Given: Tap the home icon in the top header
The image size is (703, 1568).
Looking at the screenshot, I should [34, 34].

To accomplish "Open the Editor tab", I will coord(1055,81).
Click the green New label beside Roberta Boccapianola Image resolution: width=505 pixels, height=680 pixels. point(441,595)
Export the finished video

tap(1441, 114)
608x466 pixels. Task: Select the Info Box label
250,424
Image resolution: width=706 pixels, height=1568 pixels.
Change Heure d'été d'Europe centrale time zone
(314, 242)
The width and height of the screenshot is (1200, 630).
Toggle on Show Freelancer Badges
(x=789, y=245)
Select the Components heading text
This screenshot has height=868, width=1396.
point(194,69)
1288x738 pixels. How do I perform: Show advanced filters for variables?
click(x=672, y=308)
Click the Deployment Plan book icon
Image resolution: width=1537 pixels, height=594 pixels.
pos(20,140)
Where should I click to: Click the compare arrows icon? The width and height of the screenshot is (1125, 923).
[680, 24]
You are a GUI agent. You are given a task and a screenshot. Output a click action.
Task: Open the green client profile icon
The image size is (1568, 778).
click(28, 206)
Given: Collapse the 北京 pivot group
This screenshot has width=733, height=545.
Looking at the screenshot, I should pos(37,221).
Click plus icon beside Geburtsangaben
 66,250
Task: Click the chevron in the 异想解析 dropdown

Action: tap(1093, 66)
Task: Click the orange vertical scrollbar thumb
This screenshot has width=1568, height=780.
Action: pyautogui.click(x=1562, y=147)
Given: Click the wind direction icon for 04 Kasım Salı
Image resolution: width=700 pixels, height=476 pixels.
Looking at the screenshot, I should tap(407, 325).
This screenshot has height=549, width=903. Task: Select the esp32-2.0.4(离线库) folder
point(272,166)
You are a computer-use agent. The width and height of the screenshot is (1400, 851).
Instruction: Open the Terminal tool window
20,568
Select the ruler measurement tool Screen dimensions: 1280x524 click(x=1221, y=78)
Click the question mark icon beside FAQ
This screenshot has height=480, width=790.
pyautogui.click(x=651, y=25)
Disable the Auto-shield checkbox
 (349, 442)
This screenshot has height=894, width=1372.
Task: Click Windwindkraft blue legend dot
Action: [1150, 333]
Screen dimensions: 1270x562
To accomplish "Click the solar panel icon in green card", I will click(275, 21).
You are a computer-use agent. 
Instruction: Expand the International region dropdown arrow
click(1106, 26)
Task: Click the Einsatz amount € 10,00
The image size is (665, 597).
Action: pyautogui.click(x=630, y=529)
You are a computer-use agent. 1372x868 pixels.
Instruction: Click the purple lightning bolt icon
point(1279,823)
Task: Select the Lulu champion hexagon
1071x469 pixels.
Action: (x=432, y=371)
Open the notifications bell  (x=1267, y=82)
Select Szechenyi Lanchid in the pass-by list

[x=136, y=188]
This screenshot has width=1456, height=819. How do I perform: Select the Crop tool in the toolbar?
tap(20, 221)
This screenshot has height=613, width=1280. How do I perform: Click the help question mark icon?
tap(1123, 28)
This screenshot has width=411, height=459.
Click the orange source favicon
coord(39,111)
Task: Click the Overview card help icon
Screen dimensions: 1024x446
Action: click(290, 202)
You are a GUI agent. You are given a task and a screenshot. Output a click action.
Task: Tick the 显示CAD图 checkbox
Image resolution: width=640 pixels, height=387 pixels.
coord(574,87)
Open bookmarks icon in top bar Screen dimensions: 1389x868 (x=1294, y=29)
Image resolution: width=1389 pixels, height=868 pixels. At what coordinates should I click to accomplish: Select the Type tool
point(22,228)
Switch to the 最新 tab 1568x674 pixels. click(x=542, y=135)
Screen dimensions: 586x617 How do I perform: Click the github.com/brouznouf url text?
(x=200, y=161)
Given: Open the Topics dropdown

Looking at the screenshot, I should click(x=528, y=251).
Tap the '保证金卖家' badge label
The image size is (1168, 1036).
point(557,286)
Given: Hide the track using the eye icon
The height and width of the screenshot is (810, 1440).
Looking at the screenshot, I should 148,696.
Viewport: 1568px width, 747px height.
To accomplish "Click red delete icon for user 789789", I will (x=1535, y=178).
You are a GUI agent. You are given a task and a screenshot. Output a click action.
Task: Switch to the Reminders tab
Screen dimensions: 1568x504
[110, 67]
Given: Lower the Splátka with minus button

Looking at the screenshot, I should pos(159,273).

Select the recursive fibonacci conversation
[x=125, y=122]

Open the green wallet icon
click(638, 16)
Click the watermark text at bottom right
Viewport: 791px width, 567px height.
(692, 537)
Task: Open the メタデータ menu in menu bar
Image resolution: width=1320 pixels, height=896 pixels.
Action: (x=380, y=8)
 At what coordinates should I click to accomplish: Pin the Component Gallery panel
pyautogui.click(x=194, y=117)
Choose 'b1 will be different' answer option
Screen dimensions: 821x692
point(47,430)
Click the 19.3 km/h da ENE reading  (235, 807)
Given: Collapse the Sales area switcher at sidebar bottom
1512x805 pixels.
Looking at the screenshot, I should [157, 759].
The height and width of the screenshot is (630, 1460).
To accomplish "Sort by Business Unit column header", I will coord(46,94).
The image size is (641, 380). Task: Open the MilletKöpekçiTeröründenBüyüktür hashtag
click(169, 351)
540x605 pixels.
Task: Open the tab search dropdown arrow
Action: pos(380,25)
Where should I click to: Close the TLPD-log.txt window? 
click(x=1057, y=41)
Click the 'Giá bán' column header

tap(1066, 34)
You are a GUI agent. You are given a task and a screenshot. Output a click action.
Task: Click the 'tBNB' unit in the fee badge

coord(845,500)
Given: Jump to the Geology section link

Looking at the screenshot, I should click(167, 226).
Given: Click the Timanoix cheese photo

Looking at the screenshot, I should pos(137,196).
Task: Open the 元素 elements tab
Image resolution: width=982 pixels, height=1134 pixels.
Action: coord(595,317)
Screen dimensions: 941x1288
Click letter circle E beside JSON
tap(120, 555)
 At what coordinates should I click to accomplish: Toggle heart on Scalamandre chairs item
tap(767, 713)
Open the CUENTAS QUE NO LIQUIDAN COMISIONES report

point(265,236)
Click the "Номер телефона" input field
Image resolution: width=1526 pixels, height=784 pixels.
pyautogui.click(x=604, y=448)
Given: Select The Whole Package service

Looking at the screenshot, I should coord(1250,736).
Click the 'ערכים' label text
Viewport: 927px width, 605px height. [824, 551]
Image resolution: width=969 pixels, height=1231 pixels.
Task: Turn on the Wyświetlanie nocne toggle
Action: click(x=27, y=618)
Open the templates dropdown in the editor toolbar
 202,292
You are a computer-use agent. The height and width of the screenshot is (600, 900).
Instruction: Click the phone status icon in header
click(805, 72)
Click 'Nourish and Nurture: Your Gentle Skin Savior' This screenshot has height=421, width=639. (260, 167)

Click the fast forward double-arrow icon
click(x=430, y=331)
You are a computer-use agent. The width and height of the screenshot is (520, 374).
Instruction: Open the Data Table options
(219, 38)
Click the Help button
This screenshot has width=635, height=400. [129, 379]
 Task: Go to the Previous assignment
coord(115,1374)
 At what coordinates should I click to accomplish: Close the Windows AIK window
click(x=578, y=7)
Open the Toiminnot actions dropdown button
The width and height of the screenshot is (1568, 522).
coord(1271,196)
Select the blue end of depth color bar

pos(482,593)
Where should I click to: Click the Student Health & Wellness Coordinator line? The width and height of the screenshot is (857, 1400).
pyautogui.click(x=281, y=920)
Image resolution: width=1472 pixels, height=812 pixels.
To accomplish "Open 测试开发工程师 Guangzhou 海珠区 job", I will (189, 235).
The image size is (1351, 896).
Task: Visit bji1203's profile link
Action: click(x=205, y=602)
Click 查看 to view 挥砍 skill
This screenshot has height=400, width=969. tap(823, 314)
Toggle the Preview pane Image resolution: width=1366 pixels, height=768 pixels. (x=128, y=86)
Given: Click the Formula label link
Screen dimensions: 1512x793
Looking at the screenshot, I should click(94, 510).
□ □ □
» **YOUR TASK**
Write out the listing from the line with "You are a computer-use agent. The height" to the line with "coord(115,1374)", both included, as a JSON list of strings with one string per line. Leave out blank lines.

» **FULL ANSWER**
[
  "You are a computer-use agent. The height and width of the screenshot is (600, 900).",
  "Instruction: Click the phone status icon in header",
  "click(805, 72)",
  "Click 'Nourish and Nurture: Your Gentle Skin Savior' This screenshot has height=421, width=639. (260, 167)",
  "Click the fast forward double-arrow icon",
  "click(x=430, y=331)",
  "You are a computer-use agent. The width and height of the screenshot is (520, 374).",
  "Instruction: Open the Data Table options",
  "(219, 38)",
  "Click the Help button",
  "This screenshot has width=635, height=400. [129, 379]",
  " Task: Go to the Previous assignment",
  "coord(115,1374)"
]